Supplied passage =>
This is YOUR year - Part 1
If you know me well - you know how passionate I am about the new year. Maybe it's because I am so relieved to have made it through the holiday season - or - maybe it's because I heart fresh starts. I don't know exactly what it is but I love the possibilities that come with turning my calendar to January and thinking about all I want to experience in the year ahead.
I say all of that and I know full well that for a lot of women walking through the throes of betrayal - the new year doesn't bring great joy. I've been there. All I knew back then is I couldn't bear another year like the one I had just endured. I just. couldn't. do it. You're not alone if that is the space you are in today.
And - what I believe to be helpful - whether you love new years or whether you are dreading the year to come - is to give the year prior some proper closure. Tell it good-bye. Only after doing this can we turn around and really take some time to think about what we want the year we are facing to look like.
I'm not talking new year's resolutions here.
I know, I know - new years resolutions don't have the best of reputations. And that's actually not what I am going to ask you to do - to create resolutions. A resolution to me seems like an unachievable battle of the will that isn't really worth sticking to by February 1.
For instance - a resolution might be choosing not to eat sugar for the entire month of January. I actually love sugar. I love it a lot. If I resolved to not eat any sugar - I'd last - eh, about 2 hours. It's just not practical.
Instead, what I want you to do is think of some achievable goals that you can work toward as the year ticks by. Less about what you are NOT going to do (not eating any sugar) and more about what you CAN do (eat sugar).
Sugar-coated kidding aside - before we look at 2019 and all we want to accomplish, let's first turn around and say good-bye to 2018 and give it the closure it deserves - won't you join me?!
Saying Good-Bye to 2018
My life coach taught me two important things to consider when saying good-bye to the year behind. First - what was accomplished? And second - what was survived? Both are worth acknowledging and celebrating.

Data below =>
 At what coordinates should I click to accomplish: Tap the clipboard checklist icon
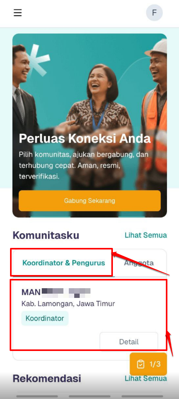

About this exercise => Transcribe the new-year post word for word, starting at "And - what I" and stopping after "just not practical.".

Task output =>
And - what I believe to be helpful - whether you love new years or whether you are dreading the year to come - is to give the year prior some proper closure. Tell it good-bye. Only after doing this can we turn around and really take some time to think about what we want the year we are facing to look like.
I'm not talking new year's resolutions here.
I know, I know - new years resolutions don't have the best of reputations. And that's actually not what I am going to ask you to do - to create resolutions. A resolution to me seems like an unachievable battle of the will that isn't really worth sticking to by February 1.
For instance - a resolution might be choosing not to eat sugar for the entire month of January. I actually love sugar. I love it a lot. If I resolved to not eat any sugar - I'd last - eh, about 2 hours. It's just not practical.